RECORDS SUPPLIED:
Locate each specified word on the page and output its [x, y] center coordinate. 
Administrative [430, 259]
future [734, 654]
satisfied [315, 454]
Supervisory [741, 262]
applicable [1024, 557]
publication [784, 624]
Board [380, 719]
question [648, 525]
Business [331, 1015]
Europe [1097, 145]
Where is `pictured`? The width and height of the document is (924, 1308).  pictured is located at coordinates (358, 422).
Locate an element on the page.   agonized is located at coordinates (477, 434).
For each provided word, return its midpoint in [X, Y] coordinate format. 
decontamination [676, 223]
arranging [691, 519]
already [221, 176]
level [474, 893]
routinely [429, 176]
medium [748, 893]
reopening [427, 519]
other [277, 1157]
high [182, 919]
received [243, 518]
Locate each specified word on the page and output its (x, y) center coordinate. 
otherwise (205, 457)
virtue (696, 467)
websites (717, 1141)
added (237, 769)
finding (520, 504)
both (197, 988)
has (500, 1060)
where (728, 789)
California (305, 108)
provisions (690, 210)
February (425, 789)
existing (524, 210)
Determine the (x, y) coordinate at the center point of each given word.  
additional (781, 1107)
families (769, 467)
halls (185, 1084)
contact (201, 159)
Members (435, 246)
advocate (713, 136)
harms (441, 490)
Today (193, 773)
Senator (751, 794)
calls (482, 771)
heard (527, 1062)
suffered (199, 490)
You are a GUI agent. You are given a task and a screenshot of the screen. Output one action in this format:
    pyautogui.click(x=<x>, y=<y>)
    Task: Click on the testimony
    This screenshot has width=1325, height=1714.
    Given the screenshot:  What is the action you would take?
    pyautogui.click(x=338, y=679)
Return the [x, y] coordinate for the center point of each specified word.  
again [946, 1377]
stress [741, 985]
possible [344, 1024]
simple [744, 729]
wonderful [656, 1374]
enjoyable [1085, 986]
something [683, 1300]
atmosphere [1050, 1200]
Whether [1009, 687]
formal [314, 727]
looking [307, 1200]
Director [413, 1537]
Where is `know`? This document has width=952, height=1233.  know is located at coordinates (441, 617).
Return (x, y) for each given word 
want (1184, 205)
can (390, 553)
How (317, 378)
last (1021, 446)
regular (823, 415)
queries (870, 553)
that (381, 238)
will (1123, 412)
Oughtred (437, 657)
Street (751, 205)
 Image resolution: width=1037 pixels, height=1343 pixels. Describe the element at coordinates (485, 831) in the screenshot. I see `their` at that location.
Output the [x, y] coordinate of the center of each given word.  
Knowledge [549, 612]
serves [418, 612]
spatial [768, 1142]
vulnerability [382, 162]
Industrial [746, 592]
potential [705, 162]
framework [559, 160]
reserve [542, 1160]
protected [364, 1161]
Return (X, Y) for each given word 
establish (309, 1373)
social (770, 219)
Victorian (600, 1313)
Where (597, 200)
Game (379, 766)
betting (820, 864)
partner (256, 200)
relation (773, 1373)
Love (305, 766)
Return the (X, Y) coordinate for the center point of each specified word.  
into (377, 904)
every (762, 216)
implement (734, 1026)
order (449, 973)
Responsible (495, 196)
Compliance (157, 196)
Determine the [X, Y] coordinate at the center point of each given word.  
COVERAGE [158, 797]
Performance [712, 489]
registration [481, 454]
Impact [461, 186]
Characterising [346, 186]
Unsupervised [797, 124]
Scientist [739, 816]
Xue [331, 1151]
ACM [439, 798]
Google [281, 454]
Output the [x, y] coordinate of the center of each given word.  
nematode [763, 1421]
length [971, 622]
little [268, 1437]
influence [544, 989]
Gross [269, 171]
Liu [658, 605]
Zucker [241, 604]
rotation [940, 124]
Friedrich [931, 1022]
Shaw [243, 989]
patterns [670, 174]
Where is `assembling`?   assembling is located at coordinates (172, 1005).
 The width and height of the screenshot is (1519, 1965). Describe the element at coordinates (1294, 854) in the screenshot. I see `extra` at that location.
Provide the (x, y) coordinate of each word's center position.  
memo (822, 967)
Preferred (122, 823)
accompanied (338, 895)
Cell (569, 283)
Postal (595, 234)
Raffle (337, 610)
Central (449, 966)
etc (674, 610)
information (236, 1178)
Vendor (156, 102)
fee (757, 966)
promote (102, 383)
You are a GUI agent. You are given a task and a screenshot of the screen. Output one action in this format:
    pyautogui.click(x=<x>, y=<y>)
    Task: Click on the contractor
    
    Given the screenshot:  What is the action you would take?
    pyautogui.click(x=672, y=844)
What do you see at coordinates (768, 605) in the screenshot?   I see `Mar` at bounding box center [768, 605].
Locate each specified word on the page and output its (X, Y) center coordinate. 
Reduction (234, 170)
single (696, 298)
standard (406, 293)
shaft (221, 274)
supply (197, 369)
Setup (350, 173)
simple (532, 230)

TASK BRIEF:
Rewrite all the records above, replacing "center coordinate" with "midpoint" and leaving everything else unchanged.

RESPONSE FOR THIS EXERCISE:
Locate each specified word on the page and output its [x, y] midpoint. 
Administrative [430, 259]
future [734, 654]
satisfied [315, 454]
Supervisory [741, 262]
applicable [1024, 557]
publication [784, 624]
Board [380, 719]
question [648, 525]
Business [331, 1015]
Europe [1097, 145]
Where is `pictured`? The width and height of the document is (924, 1308).  pictured is located at coordinates (358, 422).
Locate an element on the page.   agonized is located at coordinates (477, 434).
For each provided word, return its midpoint in [X, Y] coordinate format. 
decontamination [676, 223]
arranging [691, 519]
already [221, 176]
level [474, 893]
routinely [429, 176]
medium [748, 893]
reopening [427, 519]
other [277, 1157]
high [182, 919]
received [243, 518]
Locate each specified word on the page and output its (x, y) midpoint. 
otherwise (205, 457)
virtue (696, 467)
websites (717, 1141)
added (237, 769)
finding (520, 504)
both (197, 988)
has (500, 1060)
where (728, 789)
California (305, 108)
provisions (690, 210)
February (425, 789)
existing (524, 210)
Determine the (x, y) coordinate at the center point of each given word.  
additional (781, 1107)
families (769, 467)
halls (185, 1084)
contact (201, 159)
Members (435, 246)
advocate (713, 136)
harms (441, 490)
Today (193, 773)
Senator (751, 794)
calls (482, 771)
heard (527, 1062)
suffered (199, 490)
You are a GUI agent. You are given a task and a screenshot of the screen. Output one action in this format:
    pyautogui.click(x=<x>, y=<y>)
    Task: Click on the testimony
    This screenshot has width=1325, height=1714.
    Given the screenshot:  What is the action you would take?
    pyautogui.click(x=338, y=679)
Return the [x, y] coordinate for the center point of each specified word.  
again [946, 1377]
stress [741, 985]
possible [344, 1024]
simple [744, 729]
wonderful [656, 1374]
enjoyable [1085, 986]
something [683, 1300]
atmosphere [1050, 1200]
Whether [1009, 687]
formal [314, 727]
looking [307, 1200]
Director [413, 1537]
Where is `know`? This document has width=952, height=1233.  know is located at coordinates (441, 617).
Return (x, y) for each given word 
want (1184, 205)
can (390, 553)
How (317, 378)
last (1021, 446)
regular (823, 415)
queries (870, 553)
that (381, 238)
will (1123, 412)
Oughtred (437, 657)
Street (751, 205)
 Image resolution: width=1037 pixels, height=1343 pixels. Describe the element at coordinates (485, 831) in the screenshot. I see `their` at that location.
Output the [x, y] coordinate of the center of each given word.  
Knowledge [549, 612]
serves [418, 612]
spatial [768, 1142]
vulnerability [382, 162]
Industrial [746, 592]
potential [705, 162]
framework [559, 160]
reserve [542, 1160]
protected [364, 1161]
Return (X, Y) for each given word 
establish (309, 1373)
social (770, 219)
Victorian (600, 1313)
Where (597, 200)
Game (379, 766)
betting (820, 864)
partner (256, 200)
relation (773, 1373)
Love (305, 766)
Return the (X, Y) coordinate for the center point of each specified word.  
into (377, 904)
every (762, 216)
implement (734, 1026)
order (449, 973)
Responsible (495, 196)
Compliance (157, 196)
Determine the [X, Y] coordinate at the center point of each given word.  
COVERAGE [158, 797]
Performance [712, 489]
registration [481, 454]
Impact [461, 186]
Characterising [346, 186]
Unsupervised [797, 124]
Scientist [739, 816]
Xue [331, 1151]
ACM [439, 798]
Google [281, 454]
Output the [x, y] coordinate of the center of each given word.  
nematode [763, 1421]
length [971, 622]
little [268, 1437]
influence [544, 989]
Gross [269, 171]
Liu [658, 605]
Zucker [241, 604]
rotation [940, 124]
Friedrich [931, 1022]
Shaw [243, 989]
patterns [670, 174]
Where is `assembling`?   assembling is located at coordinates (172, 1005).
 The width and height of the screenshot is (1519, 1965). Describe the element at coordinates (1294, 854) in the screenshot. I see `extra` at that location.
Provide the (x, y) coordinate of each word's center position.  
memo (822, 967)
Preferred (122, 823)
accompanied (338, 895)
Cell (569, 283)
Postal (595, 234)
Raffle (337, 610)
Central (449, 966)
etc (674, 610)
information (236, 1178)
Vendor (156, 102)
fee (757, 966)
promote (102, 383)
You are a GUI agent. You are given a task and a screenshot of the screen. Output one action in this format:
    pyautogui.click(x=<x>, y=<y>)
    Task: Click on the contractor
    
    Given the screenshot:  What is the action you would take?
    pyautogui.click(x=672, y=844)
What do you see at coordinates (768, 605) in the screenshot?   I see `Mar` at bounding box center [768, 605].
Locate each specified word on the page and output its (X, Y) midpoint. 
Reduction (234, 170)
single (696, 298)
standard (406, 293)
shaft (221, 274)
supply (197, 369)
Setup (350, 173)
simple (532, 230)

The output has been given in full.